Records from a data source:
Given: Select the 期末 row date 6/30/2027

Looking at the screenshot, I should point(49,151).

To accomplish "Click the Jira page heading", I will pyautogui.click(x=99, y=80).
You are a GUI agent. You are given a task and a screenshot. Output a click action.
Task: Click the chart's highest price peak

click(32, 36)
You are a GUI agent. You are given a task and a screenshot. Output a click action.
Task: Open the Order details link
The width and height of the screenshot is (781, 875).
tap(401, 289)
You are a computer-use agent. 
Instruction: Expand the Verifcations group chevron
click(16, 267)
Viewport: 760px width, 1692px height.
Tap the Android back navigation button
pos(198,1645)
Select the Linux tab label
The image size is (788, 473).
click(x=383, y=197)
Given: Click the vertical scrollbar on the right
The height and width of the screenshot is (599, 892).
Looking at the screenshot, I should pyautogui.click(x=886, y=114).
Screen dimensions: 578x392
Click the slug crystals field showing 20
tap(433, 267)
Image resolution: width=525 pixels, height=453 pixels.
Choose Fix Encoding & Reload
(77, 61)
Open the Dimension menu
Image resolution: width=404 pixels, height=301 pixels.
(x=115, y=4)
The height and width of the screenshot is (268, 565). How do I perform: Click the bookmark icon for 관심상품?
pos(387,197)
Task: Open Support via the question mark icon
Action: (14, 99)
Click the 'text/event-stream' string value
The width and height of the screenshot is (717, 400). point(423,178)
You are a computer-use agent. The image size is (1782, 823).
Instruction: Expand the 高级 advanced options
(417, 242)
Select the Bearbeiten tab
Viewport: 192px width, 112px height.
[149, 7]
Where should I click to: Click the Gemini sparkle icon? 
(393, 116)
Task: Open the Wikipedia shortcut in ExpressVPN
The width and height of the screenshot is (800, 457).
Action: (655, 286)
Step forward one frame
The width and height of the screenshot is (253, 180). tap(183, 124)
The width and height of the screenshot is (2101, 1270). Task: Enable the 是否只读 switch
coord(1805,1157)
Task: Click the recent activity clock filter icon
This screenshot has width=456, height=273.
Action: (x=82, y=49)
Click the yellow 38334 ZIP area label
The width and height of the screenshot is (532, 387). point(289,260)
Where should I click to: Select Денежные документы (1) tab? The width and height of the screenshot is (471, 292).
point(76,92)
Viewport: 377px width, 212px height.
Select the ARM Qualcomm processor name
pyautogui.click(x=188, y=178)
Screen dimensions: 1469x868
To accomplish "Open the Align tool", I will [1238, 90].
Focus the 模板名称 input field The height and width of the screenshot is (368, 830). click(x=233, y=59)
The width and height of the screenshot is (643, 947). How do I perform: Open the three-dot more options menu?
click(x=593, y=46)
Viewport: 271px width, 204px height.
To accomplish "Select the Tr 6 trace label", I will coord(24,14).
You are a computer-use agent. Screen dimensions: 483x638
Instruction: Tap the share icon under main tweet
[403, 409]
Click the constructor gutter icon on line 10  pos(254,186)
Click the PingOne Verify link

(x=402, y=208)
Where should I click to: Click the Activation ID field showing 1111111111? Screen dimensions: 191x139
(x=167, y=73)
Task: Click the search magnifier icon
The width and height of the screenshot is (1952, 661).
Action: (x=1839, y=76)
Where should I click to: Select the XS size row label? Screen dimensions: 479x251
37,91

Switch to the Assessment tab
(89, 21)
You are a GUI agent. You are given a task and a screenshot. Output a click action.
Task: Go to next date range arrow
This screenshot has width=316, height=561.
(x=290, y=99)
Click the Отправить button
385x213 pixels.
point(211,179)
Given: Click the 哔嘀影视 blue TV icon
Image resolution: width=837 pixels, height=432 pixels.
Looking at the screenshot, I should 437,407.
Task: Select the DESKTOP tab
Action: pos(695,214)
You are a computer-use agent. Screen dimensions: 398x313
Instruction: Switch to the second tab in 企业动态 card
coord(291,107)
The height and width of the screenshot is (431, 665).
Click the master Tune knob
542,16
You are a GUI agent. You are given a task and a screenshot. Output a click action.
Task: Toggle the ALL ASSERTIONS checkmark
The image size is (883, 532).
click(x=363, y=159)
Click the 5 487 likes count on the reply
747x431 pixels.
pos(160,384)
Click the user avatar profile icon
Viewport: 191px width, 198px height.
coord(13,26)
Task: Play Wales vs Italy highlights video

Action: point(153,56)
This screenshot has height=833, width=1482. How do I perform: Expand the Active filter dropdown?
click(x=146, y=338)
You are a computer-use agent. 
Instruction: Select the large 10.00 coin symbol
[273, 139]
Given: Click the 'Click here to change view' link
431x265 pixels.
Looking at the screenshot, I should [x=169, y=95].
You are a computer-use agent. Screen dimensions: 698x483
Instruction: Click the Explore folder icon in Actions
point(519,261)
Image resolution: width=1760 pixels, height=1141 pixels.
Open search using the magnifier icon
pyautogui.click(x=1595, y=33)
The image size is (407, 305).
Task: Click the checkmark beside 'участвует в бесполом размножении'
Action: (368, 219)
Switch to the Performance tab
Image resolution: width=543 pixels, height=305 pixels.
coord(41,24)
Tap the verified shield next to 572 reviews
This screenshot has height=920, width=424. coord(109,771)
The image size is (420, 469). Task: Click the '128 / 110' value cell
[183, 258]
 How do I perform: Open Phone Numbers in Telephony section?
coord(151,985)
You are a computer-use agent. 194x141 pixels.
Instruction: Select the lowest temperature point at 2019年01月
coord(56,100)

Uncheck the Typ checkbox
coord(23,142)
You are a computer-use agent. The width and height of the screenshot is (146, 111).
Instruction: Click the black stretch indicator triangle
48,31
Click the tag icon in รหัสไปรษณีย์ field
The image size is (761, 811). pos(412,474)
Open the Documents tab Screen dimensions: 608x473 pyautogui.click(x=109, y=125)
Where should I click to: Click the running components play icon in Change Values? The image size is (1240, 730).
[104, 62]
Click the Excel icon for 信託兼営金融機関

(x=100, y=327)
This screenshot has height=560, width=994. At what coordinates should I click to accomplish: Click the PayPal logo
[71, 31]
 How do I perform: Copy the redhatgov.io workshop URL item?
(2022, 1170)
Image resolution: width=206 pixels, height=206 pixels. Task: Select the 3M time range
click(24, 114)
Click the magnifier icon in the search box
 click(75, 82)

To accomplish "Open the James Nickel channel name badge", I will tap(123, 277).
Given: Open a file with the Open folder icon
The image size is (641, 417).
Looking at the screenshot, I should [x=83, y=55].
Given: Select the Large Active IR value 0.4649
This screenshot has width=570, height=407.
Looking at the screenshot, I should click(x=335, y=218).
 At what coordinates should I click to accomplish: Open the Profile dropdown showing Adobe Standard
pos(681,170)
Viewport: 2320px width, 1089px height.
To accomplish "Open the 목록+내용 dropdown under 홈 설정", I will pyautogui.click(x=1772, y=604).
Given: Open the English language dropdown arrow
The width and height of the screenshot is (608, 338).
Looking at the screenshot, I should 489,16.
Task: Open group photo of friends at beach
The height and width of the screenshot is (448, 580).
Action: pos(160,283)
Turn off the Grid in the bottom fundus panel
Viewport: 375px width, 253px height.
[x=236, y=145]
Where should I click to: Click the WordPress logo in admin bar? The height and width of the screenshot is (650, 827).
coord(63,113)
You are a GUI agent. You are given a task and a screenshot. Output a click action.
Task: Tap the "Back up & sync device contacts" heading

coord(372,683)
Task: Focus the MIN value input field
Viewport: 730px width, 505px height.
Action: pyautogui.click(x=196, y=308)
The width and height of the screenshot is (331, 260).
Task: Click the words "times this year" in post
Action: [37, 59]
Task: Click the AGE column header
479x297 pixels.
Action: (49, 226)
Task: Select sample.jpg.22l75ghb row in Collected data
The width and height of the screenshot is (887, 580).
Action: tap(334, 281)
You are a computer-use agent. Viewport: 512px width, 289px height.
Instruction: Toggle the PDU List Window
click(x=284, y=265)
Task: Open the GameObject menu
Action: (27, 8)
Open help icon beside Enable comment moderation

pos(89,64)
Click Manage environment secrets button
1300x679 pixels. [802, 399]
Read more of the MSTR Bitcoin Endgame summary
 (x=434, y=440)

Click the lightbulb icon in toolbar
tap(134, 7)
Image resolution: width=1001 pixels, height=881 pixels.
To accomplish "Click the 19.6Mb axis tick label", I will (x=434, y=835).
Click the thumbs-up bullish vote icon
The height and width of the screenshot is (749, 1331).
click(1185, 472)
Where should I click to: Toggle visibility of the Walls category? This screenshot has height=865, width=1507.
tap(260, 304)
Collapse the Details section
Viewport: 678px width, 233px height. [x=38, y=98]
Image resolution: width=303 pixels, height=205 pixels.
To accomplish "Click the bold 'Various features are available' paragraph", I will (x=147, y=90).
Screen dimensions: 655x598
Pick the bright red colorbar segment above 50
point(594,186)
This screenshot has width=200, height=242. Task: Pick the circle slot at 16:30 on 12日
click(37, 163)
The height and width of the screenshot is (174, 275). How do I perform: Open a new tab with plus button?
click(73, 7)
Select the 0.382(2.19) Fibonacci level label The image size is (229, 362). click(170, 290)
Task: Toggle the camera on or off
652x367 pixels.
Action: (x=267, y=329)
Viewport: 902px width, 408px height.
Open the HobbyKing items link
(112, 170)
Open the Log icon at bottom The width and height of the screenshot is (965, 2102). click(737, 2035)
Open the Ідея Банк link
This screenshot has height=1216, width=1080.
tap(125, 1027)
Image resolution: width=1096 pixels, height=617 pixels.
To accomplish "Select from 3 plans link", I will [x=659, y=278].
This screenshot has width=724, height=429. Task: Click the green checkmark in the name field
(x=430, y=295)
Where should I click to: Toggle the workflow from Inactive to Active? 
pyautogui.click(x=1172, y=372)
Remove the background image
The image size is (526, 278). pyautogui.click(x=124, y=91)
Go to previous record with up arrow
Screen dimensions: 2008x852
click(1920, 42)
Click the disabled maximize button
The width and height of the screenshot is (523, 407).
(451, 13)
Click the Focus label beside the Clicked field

Goal of the exercise:
Retype the lines of the records above, beginning with the line containing "Image resolution: width=525" and continuing through the line containing "The width and height of the screenshot is (717, 400).", with both of those lines included.

Response for this exercise:
Image resolution: width=525 pixels, height=453 pixels.
Choose Fix Encoding & Reload
(77, 61)
Open the Dimension menu
Image resolution: width=404 pixels, height=301 pixels.
(x=115, y=4)
The height and width of the screenshot is (268, 565). How do I perform: Click the bookmark icon for 관심상품?
pos(387,197)
Task: Open Support via the question mark icon
Action: (14, 99)
Click the 'text/event-stream' string value
The width and height of the screenshot is (717, 400). point(423,178)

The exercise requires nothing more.